*What needs to be done*: Scale the data starting at the line containing "Screen dimensions: 1475x812" and ending at the line containing "[x=1417, y=361]", both included. Rewrite only those lines, requests included, with each coordinate in the answers multiplied by 1.85 and rounded to a whole number (halves up). Leave the pictures out.

##### Records to use #####

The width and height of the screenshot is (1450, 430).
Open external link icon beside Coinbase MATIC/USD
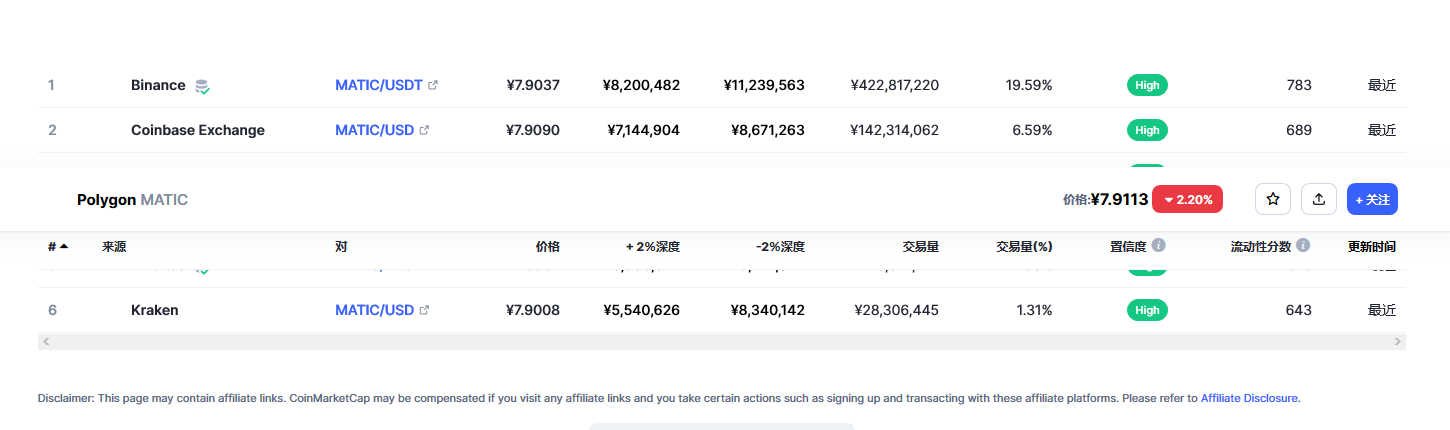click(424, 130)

#####
##### Records to use #####

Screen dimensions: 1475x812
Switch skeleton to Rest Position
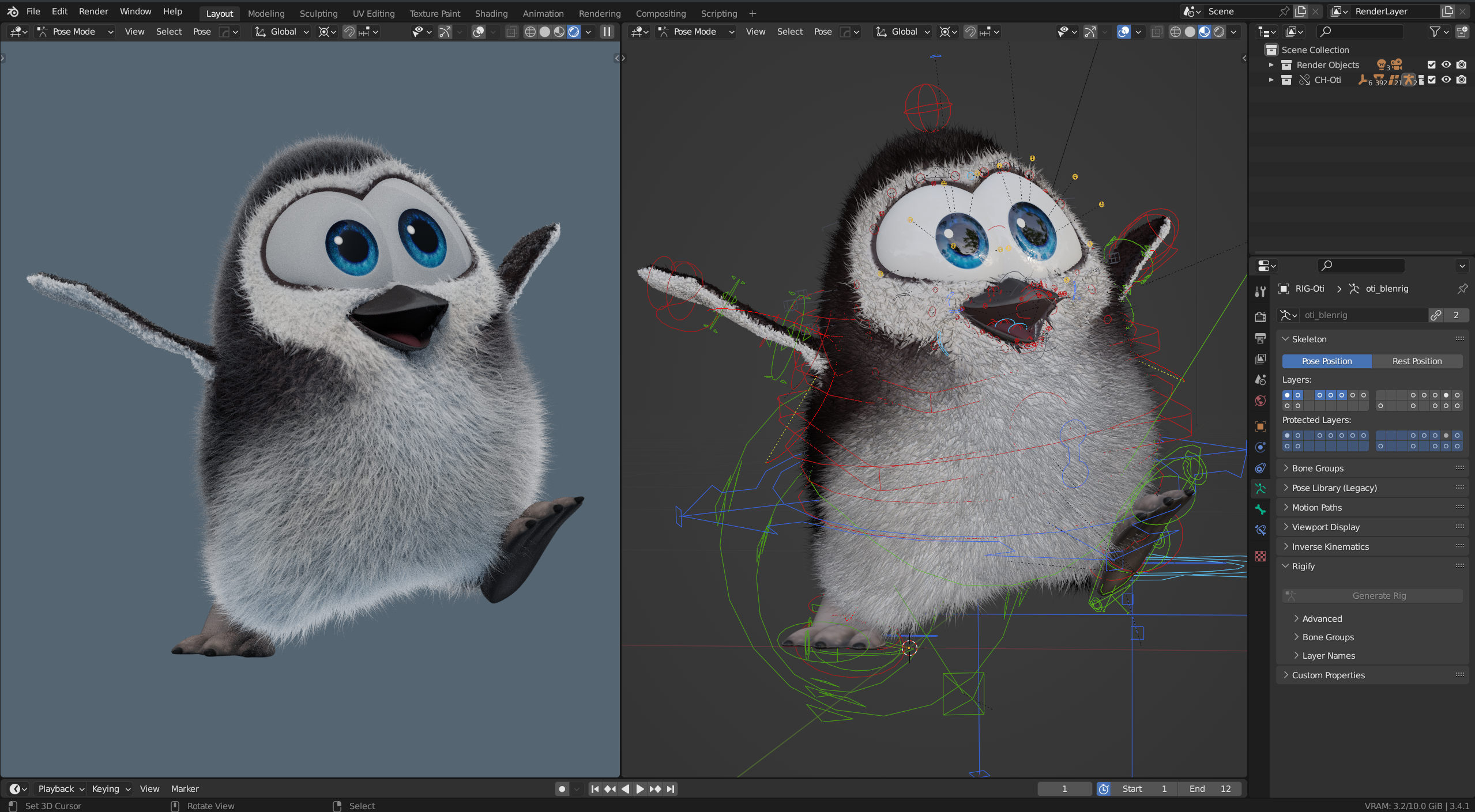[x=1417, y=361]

#####
##### Records to use #####

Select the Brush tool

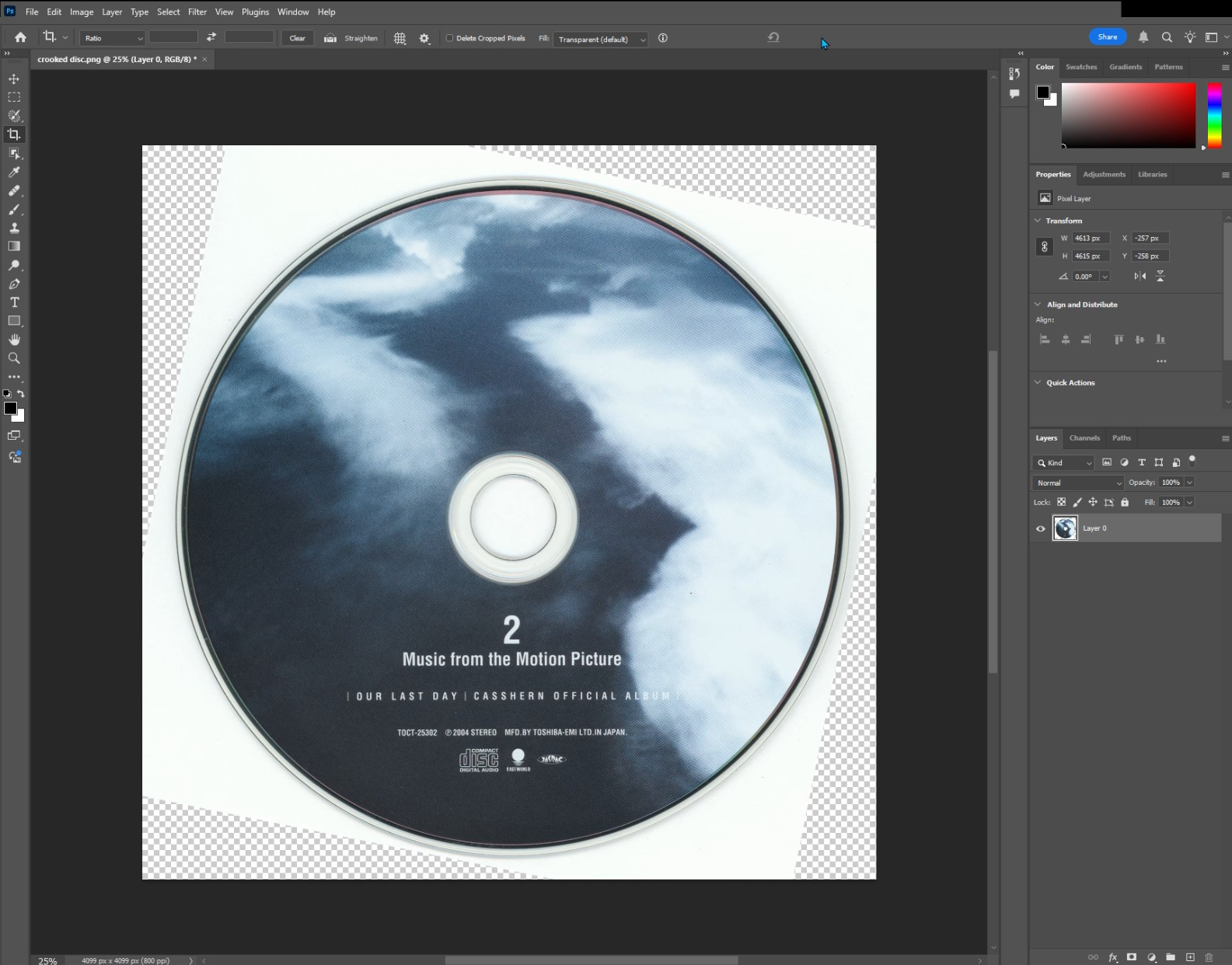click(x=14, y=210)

#####

*Response to this task*:
Screen dimensions: 1475x812
Switch skeleton to Rest Position
[x=2621, y=668]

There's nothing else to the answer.